Beethoven 32 – Over the year 2020, I will be learning and filming all 32 Beethoven sonatas. Subscribe to this channel to follow the project, and visit [ Ссылка ] for blog posts and listening guides to each sonata.
Similar to the trios Op. 1 and the sonatas Op. 2, it's the third work of the sonatas Op. 10 – the sonata No. 7, in D major – which Beethoven intended as the high point of the trilogy. He returns there to the expanded, four-movement structure of his first four sonatas, and abandons – perhaps with the exception of the finale – the concise, sometimes even abrupt manner of composition he used in the fast movements of sonatas Nos. 5 and 6.

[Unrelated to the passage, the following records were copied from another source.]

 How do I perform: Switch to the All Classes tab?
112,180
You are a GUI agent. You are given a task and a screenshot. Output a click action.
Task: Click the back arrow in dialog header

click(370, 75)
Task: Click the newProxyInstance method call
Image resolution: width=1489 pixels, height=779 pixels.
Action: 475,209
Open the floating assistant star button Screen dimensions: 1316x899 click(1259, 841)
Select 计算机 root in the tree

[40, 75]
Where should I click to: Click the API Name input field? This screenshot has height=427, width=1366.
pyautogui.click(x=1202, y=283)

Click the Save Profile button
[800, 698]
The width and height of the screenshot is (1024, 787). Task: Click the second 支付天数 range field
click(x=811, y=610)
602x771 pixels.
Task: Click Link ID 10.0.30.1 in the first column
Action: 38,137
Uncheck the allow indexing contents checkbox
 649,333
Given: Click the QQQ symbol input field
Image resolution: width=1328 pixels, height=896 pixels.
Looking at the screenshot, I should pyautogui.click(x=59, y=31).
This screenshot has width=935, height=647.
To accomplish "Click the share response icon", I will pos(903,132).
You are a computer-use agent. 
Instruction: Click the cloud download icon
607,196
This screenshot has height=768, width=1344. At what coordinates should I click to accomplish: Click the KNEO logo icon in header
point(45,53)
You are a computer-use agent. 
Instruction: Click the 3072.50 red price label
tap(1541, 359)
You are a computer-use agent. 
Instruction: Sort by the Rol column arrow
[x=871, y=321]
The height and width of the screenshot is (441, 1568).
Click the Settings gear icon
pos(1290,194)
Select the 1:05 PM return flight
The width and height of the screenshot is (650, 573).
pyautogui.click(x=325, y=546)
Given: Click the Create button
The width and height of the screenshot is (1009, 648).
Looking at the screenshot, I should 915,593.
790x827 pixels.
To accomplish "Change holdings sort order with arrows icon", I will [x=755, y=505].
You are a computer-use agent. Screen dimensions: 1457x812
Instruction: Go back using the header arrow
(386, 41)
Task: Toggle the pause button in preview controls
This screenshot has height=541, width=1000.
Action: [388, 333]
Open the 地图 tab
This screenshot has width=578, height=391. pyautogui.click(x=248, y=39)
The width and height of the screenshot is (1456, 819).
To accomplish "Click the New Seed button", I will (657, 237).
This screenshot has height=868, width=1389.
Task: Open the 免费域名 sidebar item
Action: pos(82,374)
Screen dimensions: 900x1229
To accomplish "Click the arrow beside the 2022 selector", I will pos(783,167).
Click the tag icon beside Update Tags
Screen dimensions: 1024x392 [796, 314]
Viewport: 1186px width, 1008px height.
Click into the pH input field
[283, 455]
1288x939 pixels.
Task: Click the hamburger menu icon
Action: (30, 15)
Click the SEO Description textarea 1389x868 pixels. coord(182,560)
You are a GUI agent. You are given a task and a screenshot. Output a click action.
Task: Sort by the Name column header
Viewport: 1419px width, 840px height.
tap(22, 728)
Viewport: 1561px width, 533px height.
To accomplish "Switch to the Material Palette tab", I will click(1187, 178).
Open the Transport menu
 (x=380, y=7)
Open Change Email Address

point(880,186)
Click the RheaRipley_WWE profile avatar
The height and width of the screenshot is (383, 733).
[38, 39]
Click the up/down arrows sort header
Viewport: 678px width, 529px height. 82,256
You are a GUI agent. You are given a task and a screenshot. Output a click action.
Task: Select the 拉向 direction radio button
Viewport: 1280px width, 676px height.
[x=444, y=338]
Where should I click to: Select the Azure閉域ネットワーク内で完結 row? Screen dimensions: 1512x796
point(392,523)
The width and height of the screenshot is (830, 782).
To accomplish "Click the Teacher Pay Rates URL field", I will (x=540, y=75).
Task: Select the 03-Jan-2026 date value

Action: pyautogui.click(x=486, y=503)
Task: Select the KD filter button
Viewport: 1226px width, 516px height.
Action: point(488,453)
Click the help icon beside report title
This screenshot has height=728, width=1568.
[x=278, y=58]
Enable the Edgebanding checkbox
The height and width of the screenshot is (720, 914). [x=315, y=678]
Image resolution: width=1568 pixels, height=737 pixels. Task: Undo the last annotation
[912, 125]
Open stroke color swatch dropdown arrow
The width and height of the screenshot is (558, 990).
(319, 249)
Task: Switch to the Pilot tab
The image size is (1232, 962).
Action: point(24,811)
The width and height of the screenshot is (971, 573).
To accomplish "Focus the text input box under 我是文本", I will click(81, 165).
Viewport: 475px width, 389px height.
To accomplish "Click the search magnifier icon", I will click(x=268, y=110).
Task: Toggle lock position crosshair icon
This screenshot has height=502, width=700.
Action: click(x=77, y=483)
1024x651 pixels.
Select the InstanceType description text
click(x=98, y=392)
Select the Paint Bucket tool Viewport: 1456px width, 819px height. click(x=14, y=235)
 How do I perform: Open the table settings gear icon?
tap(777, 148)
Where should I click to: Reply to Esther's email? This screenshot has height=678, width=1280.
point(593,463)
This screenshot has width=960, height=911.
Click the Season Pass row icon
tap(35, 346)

If we were to judge this sonata by its fast movements – inventive, fresh, brilliant and imaginative, assured, full of humor and surprises – it would feel as a natural development and intensification of a musical path Beethoven followed in his earlier works. But Beethoven went not a step, but a leap forward in the second movement (6:55) – perhaps the earliest undisputed mature masterpiece in his output.
This movement, a great tragic utterance, shows Beethoven's understanding of the human psyche and soul on an incredibly intuitive level; his fearlessness in presenting emotion so raw, so naked; and the sheer compositional and musical mastery he commanded in capturing this emotion in notes. From the first bar, there is an unadorned sincerity to the music which catches one's breath – I couldn't think of a bigger and less expected contrast to the fun-filled ingenuity of the opening movement. This music for me is both an embodiment of loss, despair and resignation and a show of great empathy from Beethoven to those who have experienced these emotions.